아래에서는 공통평가기준 평가의 기본 사항, 즉 공통평가기준이 무엇인지, 왜 중요한지, 인증이 조직의 보안 태세에 대한 신뢰를 강화하는 데 어떻게 도움이 되는지 살펴보겠습니다.

정보 기술 보안 평가를 위한 공통평가기준(일반적으로 줄여서 공통평가기준 또는 'CC')은 컴퓨터 보안 인증을 위한 국제 표준입니다. ISO/IEC 15408을 기반으로 하며, 그 목표는 의도된 사용 사례에 적합한 엄격하고 반복 가능한 프로세스를 통해 제품의 보안 기능이 독립적으로 테스트되고 검증되었다는 확신을 제공하는 것입니다.

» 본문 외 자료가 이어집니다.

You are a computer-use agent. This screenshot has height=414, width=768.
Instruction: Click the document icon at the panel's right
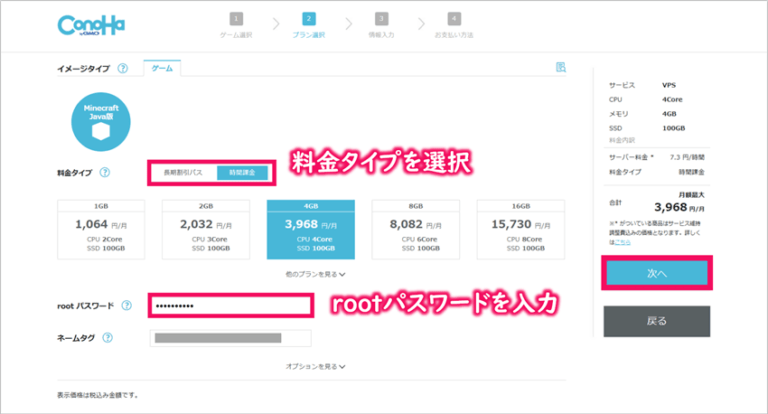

원래 공통평가기준은 미국, 캐나다, 독일, 영국, 프랑스, 호주, 뉴질랜드 등 여러 국가의 인증 제도를 통합하기 위해 마련되었습니다. 오늘날 이는 전 세계적으로 보안 IT 제품 인증에 대한 가장 광범위한 상호 인정을 제공하는 포괄적인 글로벌 프레임워크로 자리 잡았습니다.

개요

공통평가기준 인증 솔루션은 전 세계 정부, 기업, 서비스 공급자가 미션 크리티컬 인프라를 보호하기 위해 사용합니다.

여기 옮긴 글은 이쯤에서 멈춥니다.